Socat, netcat, nc, tcpserver and open source "moulé sous les aisselles".

In my last post, I explored Laurent Bercot's premisce that for making a piped based server requiring a script to only know how to talk on stin/stdout tcpserver we don't need no systemd.

I experimented with tcpserver, and it worked fine.

I also « stofled » (went my way trhough stack overflow's answers) the topic and re-discovered nc, netcat, socat possible alternatives to tcpserver.

Well, as a first, all these tools are great. But, one conquered my heart : socat.

First, all honests persons should state their bias : I am a linux user since 1993 (slackware, debian) and since systemd have got some freeBSD, openBSD, and devuan. I long for systems that are idiot friendly. A special kind : the one that are not afraid to read the documentation and go on the web page of the software to get the upstrem documentation.

For famlily reasons, my main battle-station is a 12 yo core i3 with linux mint so to say debian, hence software are rarely conforming with upstream vanilla since debian political commisars have got weired ideas about how to package software.

But first, before this long digression about a certain idea of free software, let's remind the core of the problem :

Making a shell script act as a server by reading from stdin, writing to stdout and having a magical stuff transforming the shebang in a multi-connection server.

An echo server would probably look like :
while [ 1 ]; do
    read a
    echo $a
    echo $( export ) # maybe the server can see our IP address in the environment variables set ?
done
And with telnet if you connect on the port this server listen to everything you write is repeated.

Let's review the « There Is More Than One Way To Do It » (Perl's (in)famous TIMTOWTDI vs python « one best way » state of mind).
 tcpserver 127.0.0.1 1234 ./echo.sh 
https://cr.yp.to/ucspi-tcp/tcpserver.html . A tool smelling of BSD's spirit of doing one thing and only one thing well.
Netcat's way. Well. They are 3 netcats !
  • The root of all nc «hobbit» netcat, that is not available anymore ;
  • the openBSD netcat fork (also called nc) providing more protocols ;
  • the NMAP fork providing the -e option that I need (also called ncat) ;
As a result you can only do the same as tcpserver with NMAP's netcat (aka ncat) :
ncat -nlvp 1234 -e echo.sh 
Where l means listen, p port, n stand for numeric dotted quad IP address, v is verbose, e stands for execve. Trust me explainshell.com does an awesome job at explaining command line arguments in a readable way better than me.

And then, there is socat's way :
socat        TCP4-LISTEN:1234,bind=127.0.0.1,fork,reuseaddr  EXEC:"./echo.sh" 
All of these servers are accessed by doing :
  • telnet localhost 1234
  • nc localhost 1234
  • /usr/local/bin/socat READLINE TCP:localhost:123
  • and in the previous post you can also roll your own client to have history with tcpclient


So far, all these tools DO what I want, and they all transmit the IP/PORT of the client with the same convention (TOOLS)_PEERADDR, (TOOLS)_PEERPORT where tools can be SOCAT, NCAT, TCPSERVER (check yourself).
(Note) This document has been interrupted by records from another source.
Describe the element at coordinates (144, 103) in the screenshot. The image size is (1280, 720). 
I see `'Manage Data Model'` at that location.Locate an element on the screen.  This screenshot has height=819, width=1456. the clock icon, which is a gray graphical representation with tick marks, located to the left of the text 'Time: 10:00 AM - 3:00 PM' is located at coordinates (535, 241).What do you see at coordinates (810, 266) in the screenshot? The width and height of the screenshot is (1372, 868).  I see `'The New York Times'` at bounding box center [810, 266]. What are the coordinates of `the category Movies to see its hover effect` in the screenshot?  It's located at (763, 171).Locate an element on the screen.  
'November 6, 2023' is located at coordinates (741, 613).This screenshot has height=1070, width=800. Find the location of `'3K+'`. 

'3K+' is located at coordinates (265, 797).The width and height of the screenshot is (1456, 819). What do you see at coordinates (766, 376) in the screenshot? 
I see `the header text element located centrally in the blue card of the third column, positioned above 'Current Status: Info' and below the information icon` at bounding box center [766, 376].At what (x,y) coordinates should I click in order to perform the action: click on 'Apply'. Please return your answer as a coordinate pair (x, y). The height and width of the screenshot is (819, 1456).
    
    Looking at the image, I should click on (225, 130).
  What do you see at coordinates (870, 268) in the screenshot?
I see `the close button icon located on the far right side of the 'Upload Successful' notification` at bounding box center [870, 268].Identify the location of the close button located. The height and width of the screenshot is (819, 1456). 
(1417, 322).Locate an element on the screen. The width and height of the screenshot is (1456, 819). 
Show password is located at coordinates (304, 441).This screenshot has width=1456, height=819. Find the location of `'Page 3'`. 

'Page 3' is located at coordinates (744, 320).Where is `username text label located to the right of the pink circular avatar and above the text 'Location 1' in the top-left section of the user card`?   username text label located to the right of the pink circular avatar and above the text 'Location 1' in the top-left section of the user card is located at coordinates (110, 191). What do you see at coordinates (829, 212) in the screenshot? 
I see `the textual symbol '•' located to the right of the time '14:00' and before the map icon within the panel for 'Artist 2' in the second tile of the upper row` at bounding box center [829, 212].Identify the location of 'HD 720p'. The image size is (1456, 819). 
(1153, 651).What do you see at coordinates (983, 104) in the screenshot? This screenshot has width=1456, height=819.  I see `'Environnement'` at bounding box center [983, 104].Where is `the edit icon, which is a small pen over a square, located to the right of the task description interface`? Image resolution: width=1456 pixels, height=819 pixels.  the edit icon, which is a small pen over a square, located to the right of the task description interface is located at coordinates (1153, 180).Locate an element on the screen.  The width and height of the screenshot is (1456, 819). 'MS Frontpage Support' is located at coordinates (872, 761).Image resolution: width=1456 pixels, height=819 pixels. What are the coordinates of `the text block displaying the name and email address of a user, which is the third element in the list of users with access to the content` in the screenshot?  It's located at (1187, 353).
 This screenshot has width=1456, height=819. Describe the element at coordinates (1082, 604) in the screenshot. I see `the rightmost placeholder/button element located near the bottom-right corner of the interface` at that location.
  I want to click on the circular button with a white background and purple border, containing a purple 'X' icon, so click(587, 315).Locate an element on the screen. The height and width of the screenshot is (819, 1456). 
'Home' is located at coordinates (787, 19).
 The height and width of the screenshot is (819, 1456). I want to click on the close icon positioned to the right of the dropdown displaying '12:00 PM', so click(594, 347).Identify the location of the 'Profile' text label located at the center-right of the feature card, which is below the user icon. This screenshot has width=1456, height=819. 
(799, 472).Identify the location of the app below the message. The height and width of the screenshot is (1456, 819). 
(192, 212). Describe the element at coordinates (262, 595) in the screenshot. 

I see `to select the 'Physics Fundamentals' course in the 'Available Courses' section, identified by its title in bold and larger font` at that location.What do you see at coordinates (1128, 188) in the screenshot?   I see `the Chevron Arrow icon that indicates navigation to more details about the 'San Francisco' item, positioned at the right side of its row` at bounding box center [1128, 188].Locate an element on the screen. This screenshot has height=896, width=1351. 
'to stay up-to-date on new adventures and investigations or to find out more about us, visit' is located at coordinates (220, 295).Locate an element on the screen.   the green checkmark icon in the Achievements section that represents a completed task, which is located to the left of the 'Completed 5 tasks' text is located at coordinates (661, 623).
So, all these tools are equals, benchmarking over, choosing the right tool is a question of taste and religion. Over.

Or is it ? ... my religion


I may love concision, but concision sometimes does not help memory. Socat raises above all else by being user friendly but not idiot friendly.

Socat has an awesome PATTERN :
 socat [opt] SOURCE_FAMILY:args,opts DEST_FAMILY:args,opts
This make myself hate this tool for being overly verbose, but loving it for saving my precious memory muscle. For instance, READLINE is a family of source/dest that is a wrapper around stdin/stdout to provide history and line editing out of the box, which is AWESOME when you test a server repetively.

Since DEBIAN, is still so special by not providing upstream packages in their vanilla flavour, when you try READLINE source with debian based distro you will have this cryptic error :
$socat    READLINE   TCP:localhost:1234
2024/05/16 10:14:10 socat[5947] E unknown device/address "READLINE"
Requiring you to visit the upstream provider of socat and enjoy a free software « moulé sous les aisselles à l'ancienne ».

I mean, no git, no reactive website, nothing fancy, first the changelog, a tarball with checksums you can download and a man page with examples.

Ah ! It reminds me so much of my early days on linux. And a golden nugget hidden in the not that obvious link to the repos.
Curated examples commented by the author (you also have in the man page)

I think it even beats openBSD amish's style by being feature rich and consistent.

So, because I WANTED my socat with READLINE I had to compile it, and it was a delight a ./configure for portability, and even though linux may not be the primary target I had very few warnings, few of them being scary.

Oh, and there is a test suite in bash (that I red of course) and it ... was nice to check the compiled software against the expectation of the author. I have a bug in the interaction between READLINE and openSSL.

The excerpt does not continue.